Mrs. Chase was as compassionate as she was strict, always adhering to a code shaped in large part by her Catholic beliefs. She held up Gen. George S. Patton of World War II fame as a hero and was a fan of baseball, which she often used as a metaphor.
“I just think that God pitches us a low, slow curve, but he doesn’t want us to strike out,” she said in a New York Times interview. “I think everything he throws at you is testing your strength, and you don’t cry about it, and you go on.”

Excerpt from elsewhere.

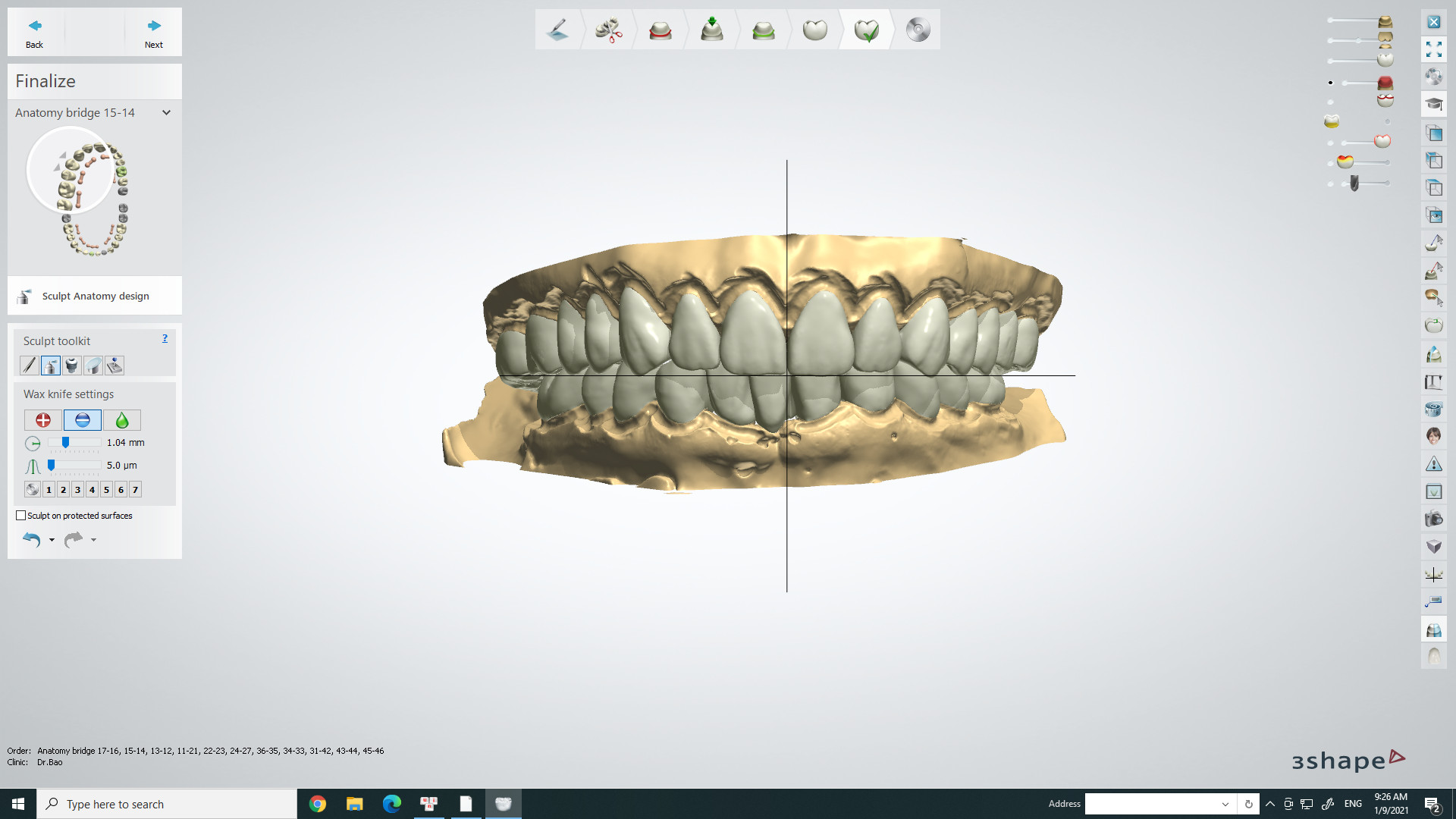Viewport: 1456px width, 819px height.
Task: Choose the Add wax red plus mode
Action: (x=43, y=420)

Mrs. Chase believed in corporal punishment, opposed abortion and believed women should dress modestly. But she was always a champion of women, especially young women coming up in the kitchens of America’s restaurants. Her frequent advice to them was, “You have to look like a girl, act like a lady, think like a man and work like a dog.”

I love this, too:

During that period, Mrs. Chase started catering the openings of fledgling artists so they could offer hospitality to people who had come to admire – and, perhaps, buy – their creations. She helped them pay their bills, and she hung their works in the restaurant.
This love of art, born when she studied art in high school, led to service on the boards of the New Orleans Museum of Art and the Arts Council of New Orleans. Mrs. Chase also sat on the boards of the Louisiana Children’s Museum, the Urban League of Greater New Orleans and the Greater New Orleans Foundation.

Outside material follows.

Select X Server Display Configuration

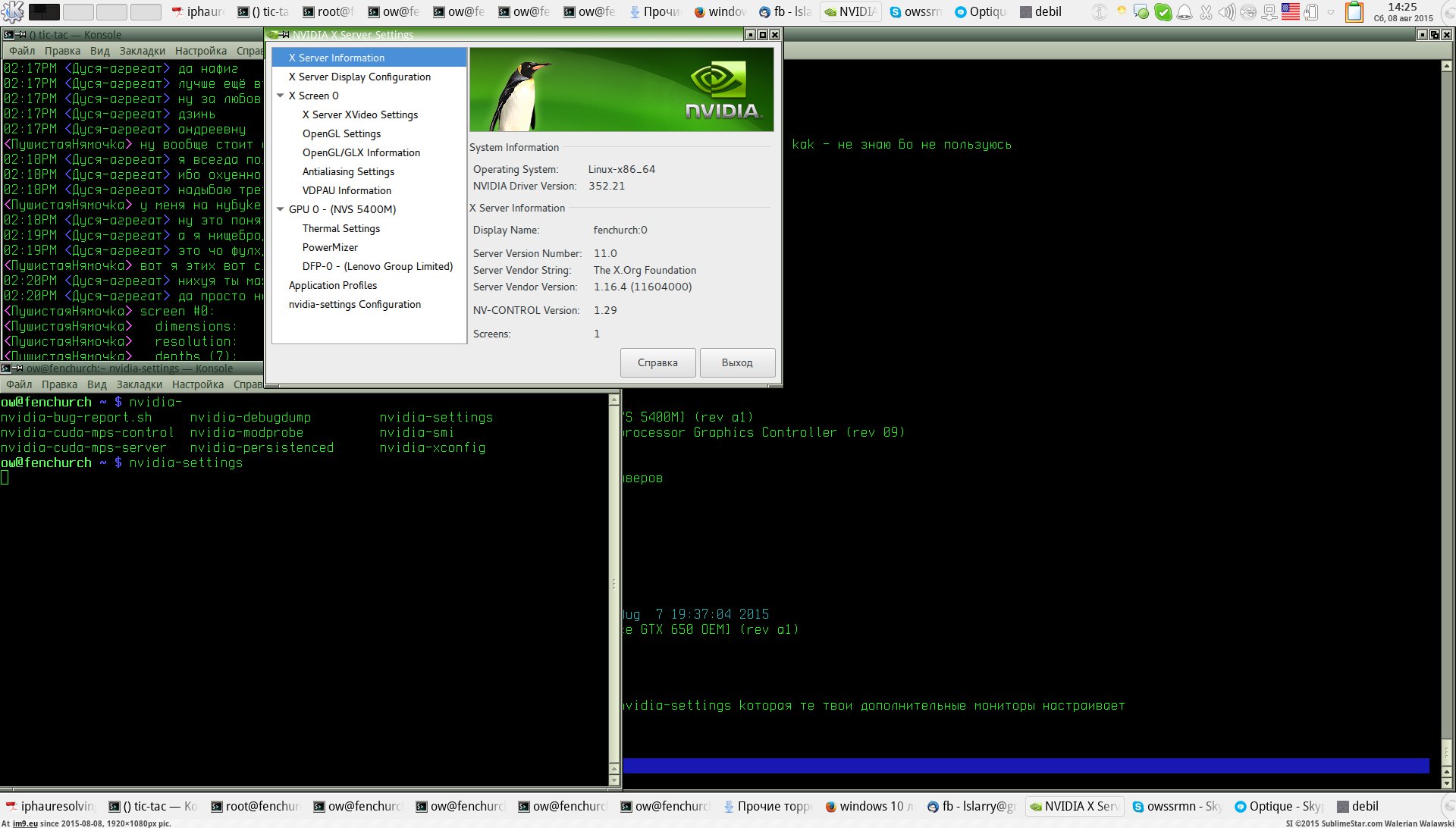pos(359,77)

Mrs. Chase regularly provided food for nonprofit organizations’ fundraisers and refused to submit bills, said Morial, the widow of one New Orleans mayor and the mother of another.
“She provided food for the Amistad Research Center and would not take money. That was her contribution,” said Morial, an Amistad board member. “We’d tell her this was a fundraiser. She said, ‘I know, and you need all the money you can raise.’”

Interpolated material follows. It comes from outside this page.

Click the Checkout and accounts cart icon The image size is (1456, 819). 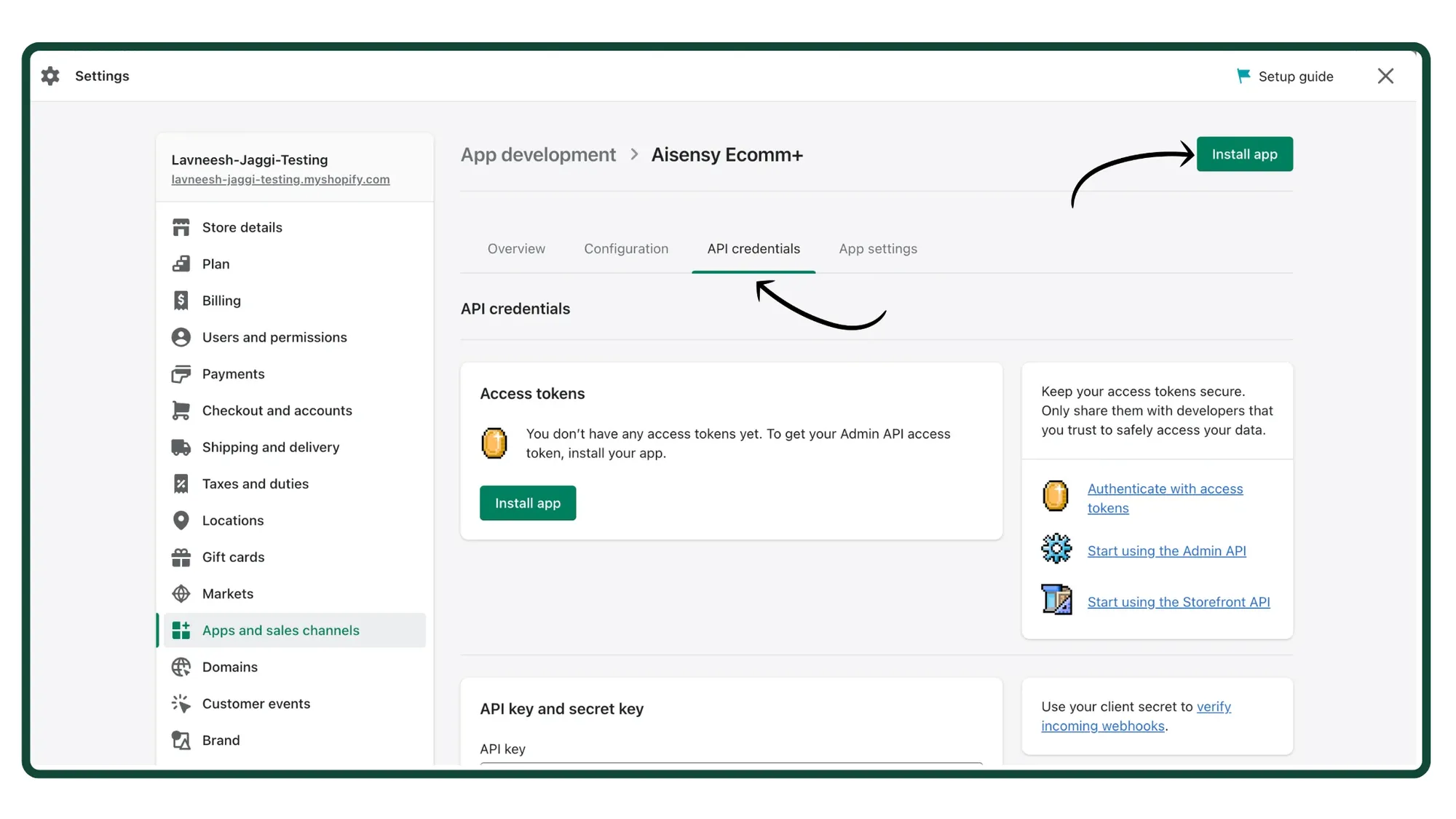click(x=181, y=410)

My feelings about baseball are well known, but I thought this was an interesting obituary: Marc Okkonen.

Mr. Okkonen, a commercial artist and baseball aficionado with an appreciation for vintage apparel, spotted flaws in the purported uniforms of the Pittsburgh Pirates and Chicago Cubs and wondered why they were not precise replicas of the originals from 1939, when the movie takes place. Given how thoroughly documented baseball’s history is, he thought, accurate details would not have been too difficult to uncover.
But, to Mr. Okkonen’s surprise, he could find no single volume containing images of historic uniforms, so he set out to fill that void. He spent the next five years poring through books, microfilms and archives, including those at the Library of Congress and the Baseball Hall of Fame, to find images of every home and road uniform worn by all major league teams, starting in 1900.

And then he wrote that book: Baseball Uniforms of the 20th Century: The Official Major League Baseball Guide. This is the kind of obsessive historical study that I find admirable, in the same way that (for example) some people document the minute details of Smith and Wesson history…

(Eight days and a wake-up in country, and then I’m off to the S&WCA symposium.)

Roky Erickson, noted psychedelic musician with the 13th Floor Elevators. I wish I had more to say about this, but I pretty much missed the psychedelic era. Also, the treatment of Roky Erickson (and Daniel Johnston) locally seemed, to me, to be kind of “let’s point and laugh at the weirdo”. Not everyone was that way: I’m sure there were some people who were motivated by compassion and love of the music, but I felt like that was an undercurrent running through the scene. Perhaps some of my musician readers will have more to say on the subject.

(Edited to add 6/4: NYT obit for Mr. Erickson.)

Last and least: infamous heroin dealer Frank Lucas, whose life was adapted into “American Gangster”.

Richard M. Roberts, who led the prosecution of Mr. Lucas in New Jersey, had befriended him in recent years but was under no illusions about what he did long ago. “In truth,” Mr. Roberts told The New York Times in 2007, “Frank Lucas has probably destroyed more black lives than the K.K.K. could ever dream of.”